Before:-Lord Macmillan, Lord Clauson Anisir George Rankin.

Privy Council Appeal No. 28 of 1943, D/d. 22.5.1944.

Bai Shevantibai - Appellant

Versus

Janardhan Raghunath Warick and others - Respondents.

For the Appellants :- Sir T. Strangman and A.G.P. Pullan, Advocates.

For the Respondents No. 8 and 9 :- C.S. Rewcastle and S.P. Khambatta, Advocates.

For the Appellant :- Solicitors, T.L. Wilson and Co.

Solicitors for Appellants :- 8 and 9, Hy. S.L. Polak and Co.

Cases Referred :-

De Silva v. De Silva, 6 Bom. LR 403.

Lala Bhugwat Sahay v. Rai Pashupati Nath Bose, 10 CWN 564.

Muhammad Asghar v. Abida Begum, AIR 1933 Allahabad 177 : 54 All 858.

Mukhlal Singh v. Kishuni Singh, AIR 1931 PC 22(1) : 57 IA 279.

Nariman Rustomji Mehta v. Hasham Ismayal, AIR 1925 Bombay 137 : 49 Bom 149.

Raoji Bhikaji v. Laxmibai, AIR 1920 Bombay 418 : 44 Bom 104.
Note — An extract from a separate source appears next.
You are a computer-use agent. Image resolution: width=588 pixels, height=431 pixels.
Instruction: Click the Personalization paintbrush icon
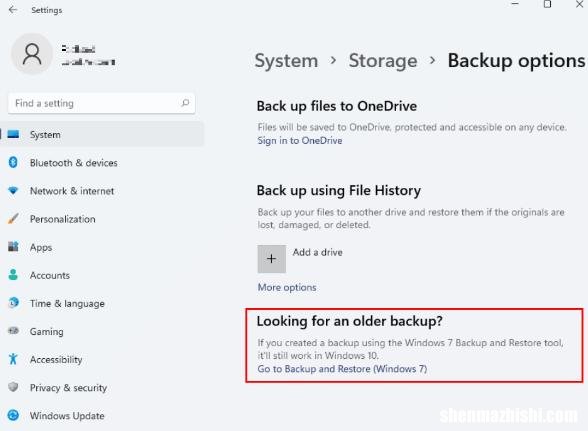[13, 219]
Zahid Husain v. Mohammad Ismail, AIR 1930 PC 196 : 57 IA 186.

JUDGMENT

Lord Clauson - In the suit which gives rise to the present appeal the appellant as assignee of the purchaser from a member of a joint family of one sixth share in the joint family property, sued for partition of the family property and to have her one sixth share allotted to her. She also sought, as assignee of a mortgage on another sixth share, to have her mortgage enforced; but this part of the suit resulted in a decree in the present appellant's favour for a trifling sum and the only question raised in regard to this part of the case relates to a question of costs. The question remaining in controversy is whether the appellant's claim is barred by the law of limitation. The value of the interest which the appellant claims is well under Rs. 10,000, probably about Rs. 3000. The total value of the joint family property exceeds Rs. 10,000. There is no controversy as to the identity or extent of the family property, or as to the right of partition to which the appellant would be entitled if the law of limitation were not a bar to her claim. In the Court of first instance, the claim was held to be barred by the law of limitation and the suit, so far as it related to the claim for partition, was dismissed. On appeal to the appellate Court, that Court dismissed the appeal as well on the question of the present appellant's claim to partition, as also on the question of costs. The appellant in due course applied to the appellate Court for the usual certificate for leave to appeal to His Majesty in Council. The power of the appellate Court to grant the necessary certificate turned upon the true construction, in its application to the present case, of Section 110 Civil Procedure Code, which is as follows :-

2. The appellate Court took the view that there was no question in this case of such a character as to make it a fit case for the grant of a certificate under Section 109(c), and dismissed the application on the ground that, the share of the appellant in the property of which she sought partition being less in value than Rs. 10,000, the subject-matter of the appeal was below the minimum value required by Section 110. The present appellant thereupon petitioned His Majesty in Council for special leave to appeal and leave was so granted but upon the terms that liberty should be reserved to the respondents to contend that such leave to appeal ought not in the circumstances of the case to have been granted. Upon the appeal coming before their Lordships, the respondents, in exercise of the liberty so reserved, contended, by way of preliminary point, that leave to appeal ought not in the circumstances of the case to have been granted. They contended that the High Court had correctly taken as the "value of the subject-matter in dispute on appeal" the value of the interest claimed by appellant. They pointed out that this view of the matter accorded with that taken by the Bombay High Court in 6 Bom. LR 403, De Silva v. De Silva followed by the same High Court in AIR 1920 Bombay 418 : 44 Bom 104, Raoji Bhikaji v. Laxmibai. AIR 1925 Bombay 137 : 49 Bom 149, Nariman Rustomji Mehta v. Hasham Ismayal. The appellant based the contention that the High Court had wrongly refused to grant a certificate on the second clause in section 110, and argued that the decree in the present case involved directly or indirectly a question respecting the whole of the joint family property, admittedly of a value exceeding Rupees 10,000. They referred to the decision of the Calcutta High Court in 10 CWN 564, Lala Bhugwat Sahay v. Rai Pashupati Nath Bose and to the decision of the Allahabad High Court in AIR 1933 Allahabad 177 : 54 All 858, Muhammad Asghar v. Abida Begum.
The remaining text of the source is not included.